In English, the 's marks a whole noun phrase (NP) as genitive, not just to the noun, and "the apostrophe occurs as a case marker on the last word of genitive NPs" (CGEL, p. 1763). A very clear example of this is when an adjective functioning as a modifier follows the noun, as in poet laureate. The speech given by such a person is the poet laureate's speech, not *the poet's laureate speech.
Let's take, for the moment, the example the kid who goes to my school. This is like the poet laureate in that it's an NP with the modifier following the head noun. The only difference is that this time the modifier is an integrated relative clause instead of an adjective. Still, the 's attaches at the end of the whole NP.
In your example, though, the relative clause is supplementary rather than integrated. According to CGEL, NPs like Billy constitute the NP by themselves, "but the supplementary relatives do not combine with them to form larger NPs. We suggest in Ch. 15, §5.1 that the antecedent + relative clause here is a special case of a supplementation construction, which is distinct from a head + dependent construction. The supplement is in construction with an anchor (in this case the antecedent), but does not combine with it to form a syntactic constituent" (CGEL, p. 1058).
If the supplementary relative is not part of the NP, then placing the apostrophe after it would contradict the claim on p. 1763.

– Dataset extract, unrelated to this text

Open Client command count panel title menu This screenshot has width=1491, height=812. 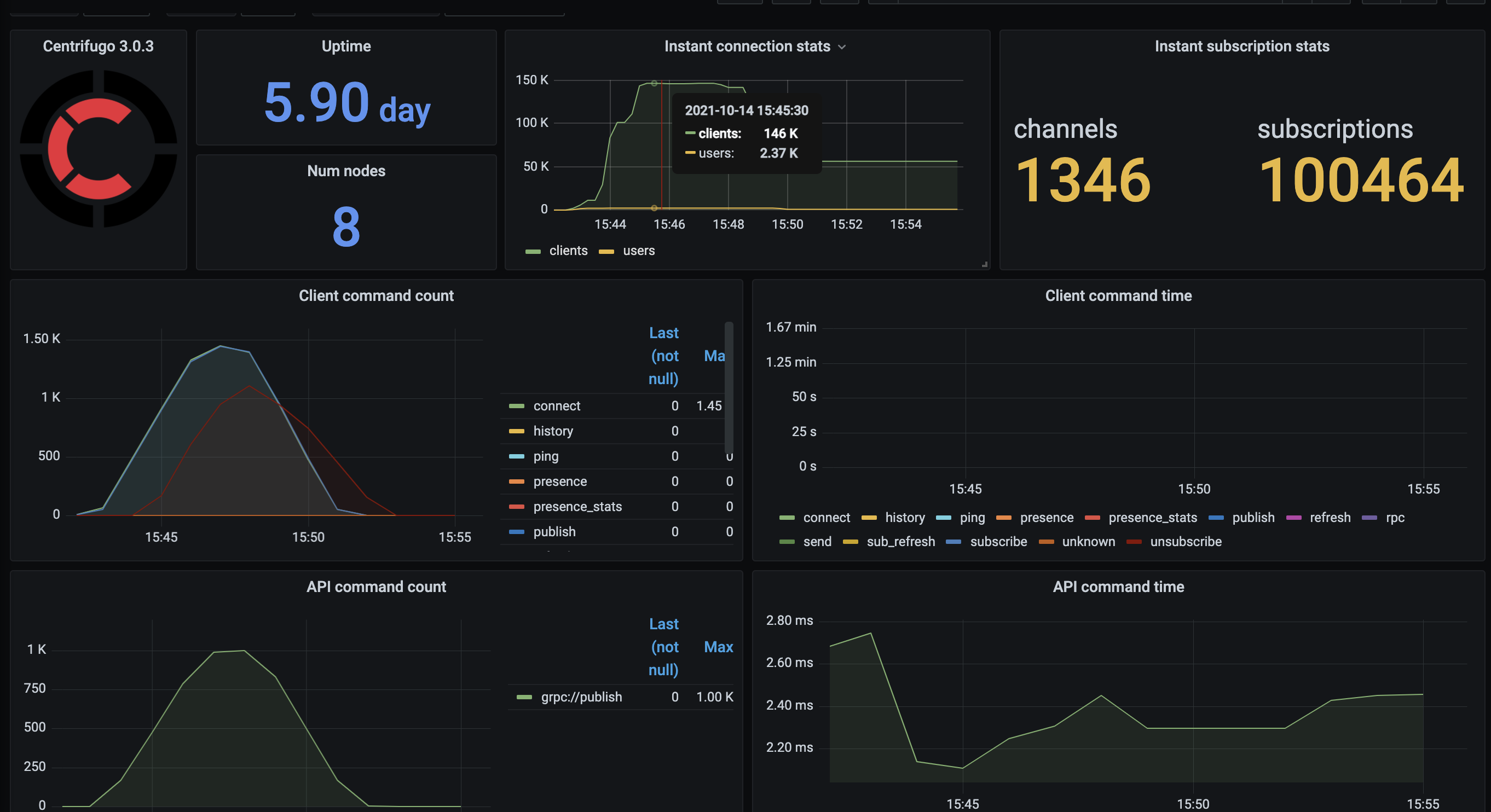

In this case, though, I think CGEL has it wrong.
[Update: After consulting a number of people, including the authors of CGEL, I haven't been able to find much support for the idea that this is grammatical. It seems like it's something somebody might say to get out of a syntactic bind, but the people that I've asked about it all judge it to be ungrammatical.]
It does, however, raise the question of comma placement. It seems very odd to write, school,'s but I don't see a better solution. The question, though, is just 'can you write it,' not 'how would you write it,' so I'll leave it there.